## TASK BRIEF
Consider the material that follows. How many of its lines contain "will"? Reply with the number alone.

## DATA SUPPLIED

***

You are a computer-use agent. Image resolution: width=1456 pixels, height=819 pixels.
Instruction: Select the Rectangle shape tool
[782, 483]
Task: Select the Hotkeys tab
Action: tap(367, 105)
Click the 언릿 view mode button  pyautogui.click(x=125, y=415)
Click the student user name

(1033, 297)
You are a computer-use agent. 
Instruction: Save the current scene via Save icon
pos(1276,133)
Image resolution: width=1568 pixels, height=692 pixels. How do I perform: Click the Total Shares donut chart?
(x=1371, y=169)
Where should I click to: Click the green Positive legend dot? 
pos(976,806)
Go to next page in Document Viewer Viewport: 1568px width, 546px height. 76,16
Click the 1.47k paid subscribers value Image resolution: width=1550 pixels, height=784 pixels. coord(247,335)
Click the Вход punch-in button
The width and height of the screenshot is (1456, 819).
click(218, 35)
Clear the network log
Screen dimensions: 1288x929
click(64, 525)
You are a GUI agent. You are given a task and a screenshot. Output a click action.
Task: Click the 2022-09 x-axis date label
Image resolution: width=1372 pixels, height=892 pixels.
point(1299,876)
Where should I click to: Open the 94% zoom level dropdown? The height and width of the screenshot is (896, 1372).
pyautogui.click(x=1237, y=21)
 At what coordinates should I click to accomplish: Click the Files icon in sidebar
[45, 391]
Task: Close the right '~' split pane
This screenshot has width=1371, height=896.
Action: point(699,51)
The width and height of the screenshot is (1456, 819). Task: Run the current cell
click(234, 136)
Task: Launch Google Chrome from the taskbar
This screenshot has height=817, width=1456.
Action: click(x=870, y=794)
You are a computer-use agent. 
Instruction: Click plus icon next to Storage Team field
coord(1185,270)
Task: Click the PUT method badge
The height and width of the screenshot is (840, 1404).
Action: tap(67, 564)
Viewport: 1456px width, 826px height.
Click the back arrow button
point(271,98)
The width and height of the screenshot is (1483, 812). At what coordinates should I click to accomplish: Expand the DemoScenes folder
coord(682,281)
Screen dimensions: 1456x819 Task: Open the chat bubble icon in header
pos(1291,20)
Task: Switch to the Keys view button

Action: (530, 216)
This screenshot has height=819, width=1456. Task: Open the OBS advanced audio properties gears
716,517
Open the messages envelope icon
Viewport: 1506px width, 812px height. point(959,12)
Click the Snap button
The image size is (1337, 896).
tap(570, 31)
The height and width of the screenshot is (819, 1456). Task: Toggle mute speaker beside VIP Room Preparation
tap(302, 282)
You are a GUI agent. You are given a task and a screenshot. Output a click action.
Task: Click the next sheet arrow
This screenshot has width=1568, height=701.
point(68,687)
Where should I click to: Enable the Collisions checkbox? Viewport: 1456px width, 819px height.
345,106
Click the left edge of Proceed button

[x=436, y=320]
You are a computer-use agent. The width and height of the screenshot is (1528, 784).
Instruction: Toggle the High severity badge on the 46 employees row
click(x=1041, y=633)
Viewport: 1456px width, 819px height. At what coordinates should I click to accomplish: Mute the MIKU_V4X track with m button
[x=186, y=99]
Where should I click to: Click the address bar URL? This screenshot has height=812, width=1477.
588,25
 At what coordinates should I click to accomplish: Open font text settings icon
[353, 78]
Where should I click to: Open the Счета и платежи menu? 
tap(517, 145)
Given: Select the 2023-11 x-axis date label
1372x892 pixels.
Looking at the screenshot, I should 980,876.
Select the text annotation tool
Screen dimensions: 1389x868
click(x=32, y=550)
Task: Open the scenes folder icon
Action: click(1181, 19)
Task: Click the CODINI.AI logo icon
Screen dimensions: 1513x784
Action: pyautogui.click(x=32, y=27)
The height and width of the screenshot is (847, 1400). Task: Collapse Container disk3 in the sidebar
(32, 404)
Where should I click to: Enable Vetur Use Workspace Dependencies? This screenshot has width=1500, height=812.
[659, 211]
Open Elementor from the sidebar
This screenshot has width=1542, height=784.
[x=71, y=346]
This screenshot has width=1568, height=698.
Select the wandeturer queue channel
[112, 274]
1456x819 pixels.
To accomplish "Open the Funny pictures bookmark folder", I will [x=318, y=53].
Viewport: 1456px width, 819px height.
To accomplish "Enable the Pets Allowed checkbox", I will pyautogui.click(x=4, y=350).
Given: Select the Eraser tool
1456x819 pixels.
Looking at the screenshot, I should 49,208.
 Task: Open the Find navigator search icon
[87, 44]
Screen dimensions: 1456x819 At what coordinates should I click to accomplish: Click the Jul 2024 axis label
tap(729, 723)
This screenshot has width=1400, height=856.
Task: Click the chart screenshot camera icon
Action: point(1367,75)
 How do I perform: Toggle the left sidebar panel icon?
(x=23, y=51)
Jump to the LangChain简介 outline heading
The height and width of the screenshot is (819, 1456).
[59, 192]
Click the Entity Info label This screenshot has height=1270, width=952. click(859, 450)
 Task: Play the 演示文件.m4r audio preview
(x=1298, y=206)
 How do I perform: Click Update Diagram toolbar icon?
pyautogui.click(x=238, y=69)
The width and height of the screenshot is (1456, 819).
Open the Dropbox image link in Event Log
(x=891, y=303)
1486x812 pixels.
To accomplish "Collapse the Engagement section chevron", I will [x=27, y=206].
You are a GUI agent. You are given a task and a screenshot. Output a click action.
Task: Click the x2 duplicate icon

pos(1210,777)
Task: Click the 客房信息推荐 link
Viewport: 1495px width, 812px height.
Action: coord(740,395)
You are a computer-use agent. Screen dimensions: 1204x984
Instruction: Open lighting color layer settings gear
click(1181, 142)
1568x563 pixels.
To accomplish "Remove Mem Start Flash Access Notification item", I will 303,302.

***

## WRITTEN REPLY
4